- _Aim of the exercise_:
Count each line below that has "computer" anywhere in it. Answer with the total alone.

- _Supplied records_:
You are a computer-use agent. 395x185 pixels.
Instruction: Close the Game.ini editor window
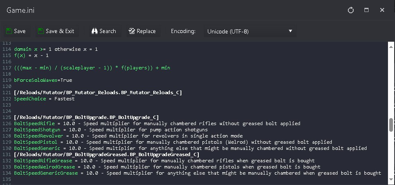coord(382,10)
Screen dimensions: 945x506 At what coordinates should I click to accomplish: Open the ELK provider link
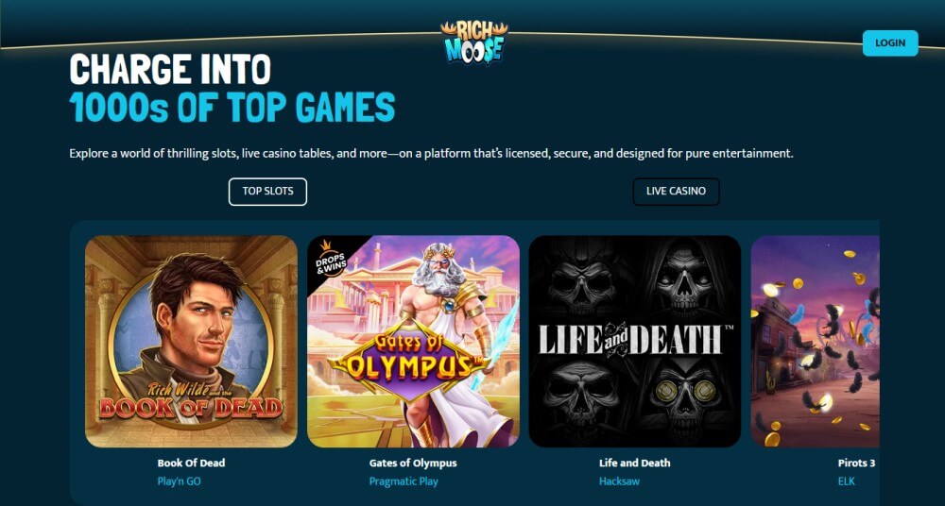point(846,481)
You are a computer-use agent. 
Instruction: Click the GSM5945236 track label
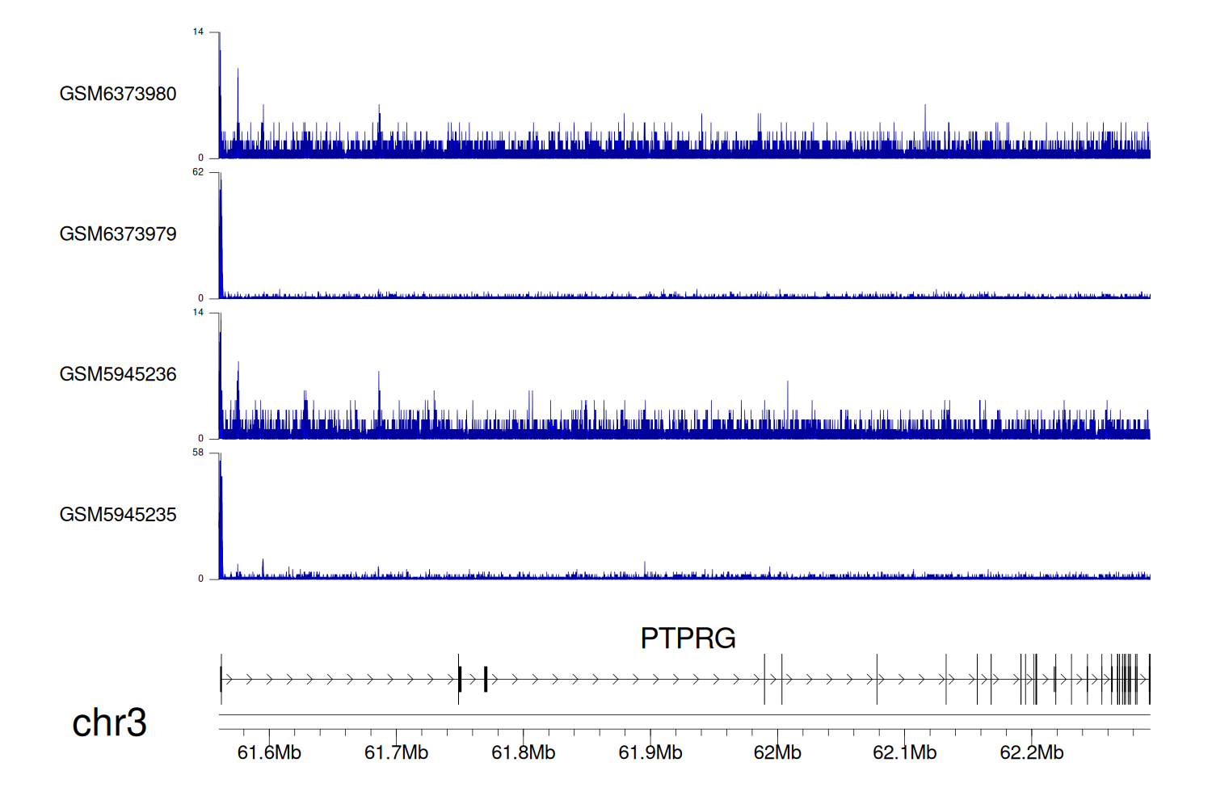118,374
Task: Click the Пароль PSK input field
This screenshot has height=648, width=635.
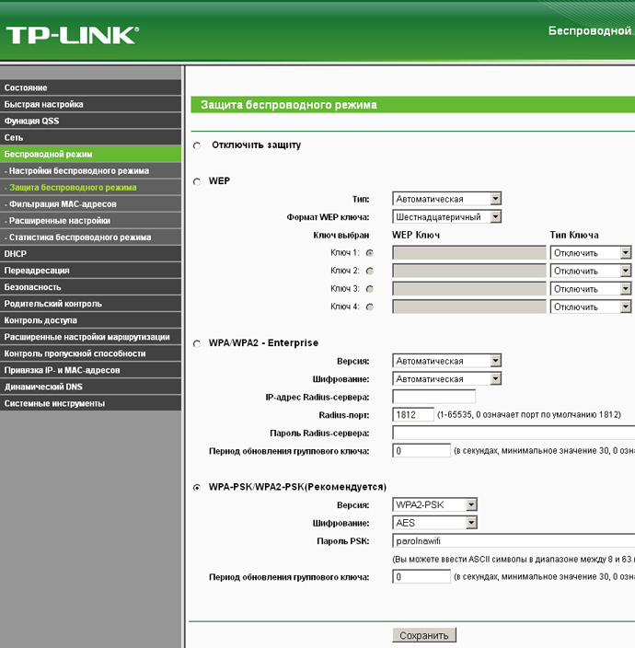Action: click(x=514, y=540)
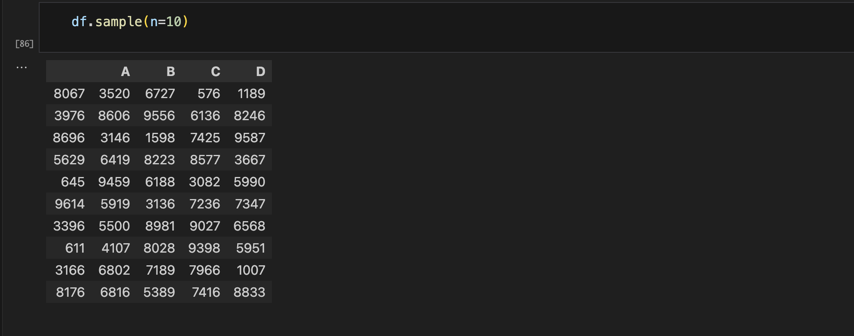Click cell value 5500 in row 3396
Screen dimensions: 854x336
coord(114,226)
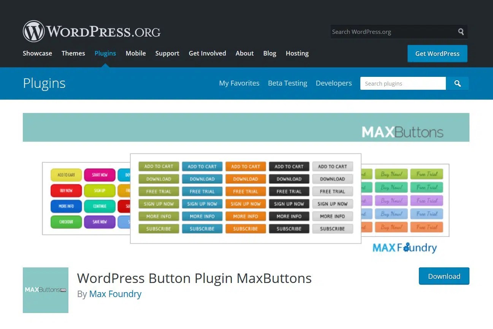Click inside the Search WordPress.org field
Image resolution: width=493 pixels, height=329 pixels.
point(388,32)
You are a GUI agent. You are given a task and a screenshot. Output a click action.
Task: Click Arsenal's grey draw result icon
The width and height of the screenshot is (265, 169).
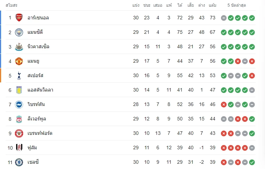point(224,18)
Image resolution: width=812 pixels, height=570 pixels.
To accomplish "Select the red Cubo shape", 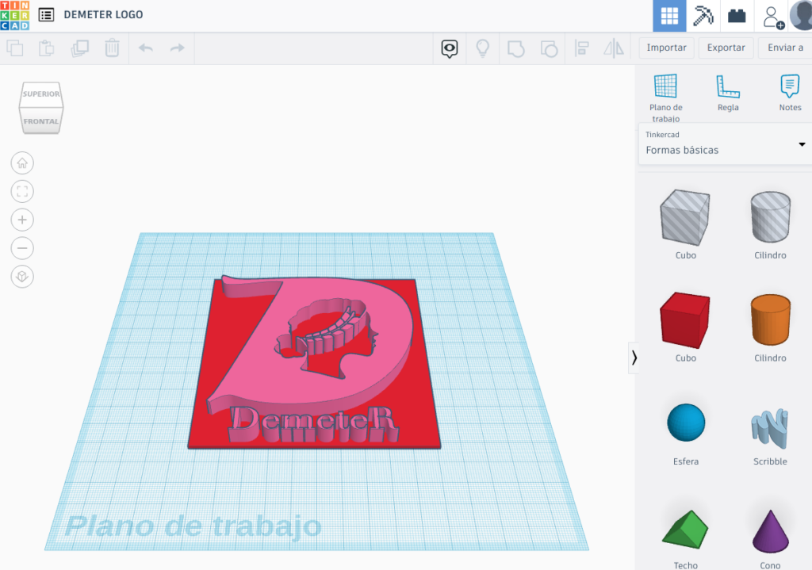I will point(685,319).
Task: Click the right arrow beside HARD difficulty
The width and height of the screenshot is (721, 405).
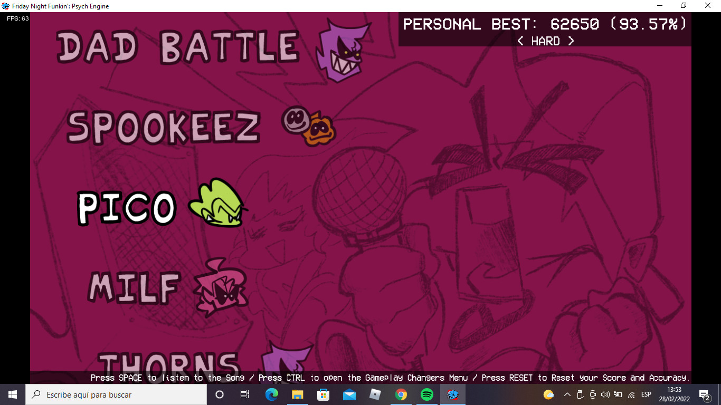Action: click(571, 41)
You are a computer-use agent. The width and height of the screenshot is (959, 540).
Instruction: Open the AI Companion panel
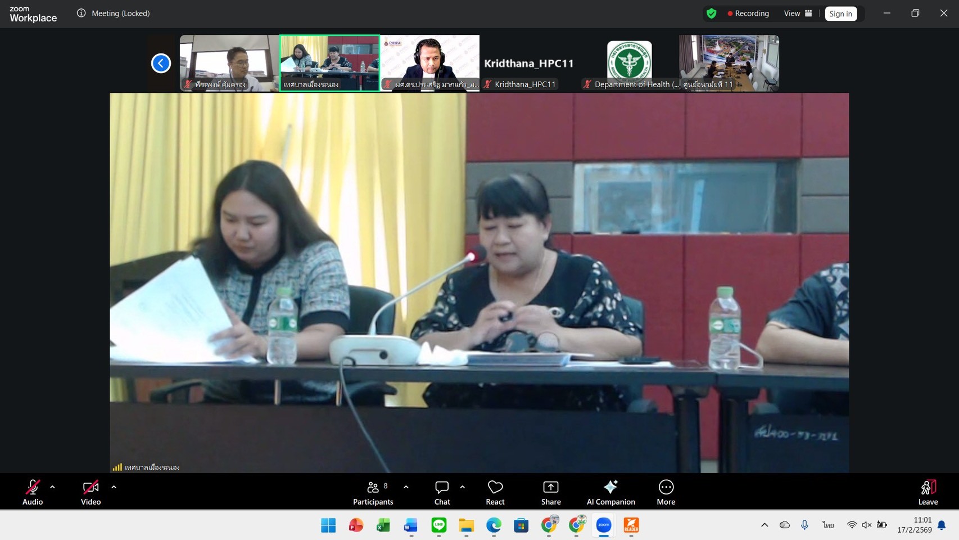(610, 492)
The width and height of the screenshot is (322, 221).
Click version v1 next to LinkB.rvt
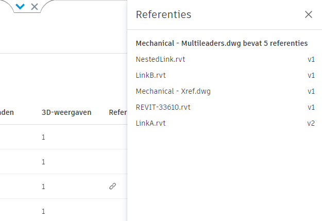coord(311,75)
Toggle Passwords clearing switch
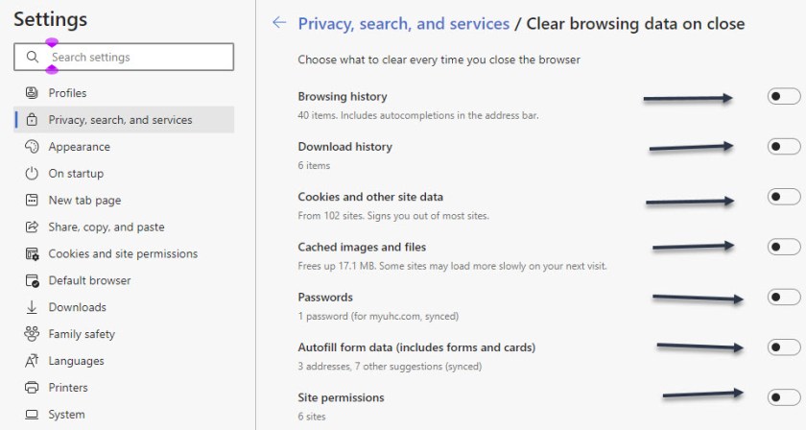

- _Written response_:
3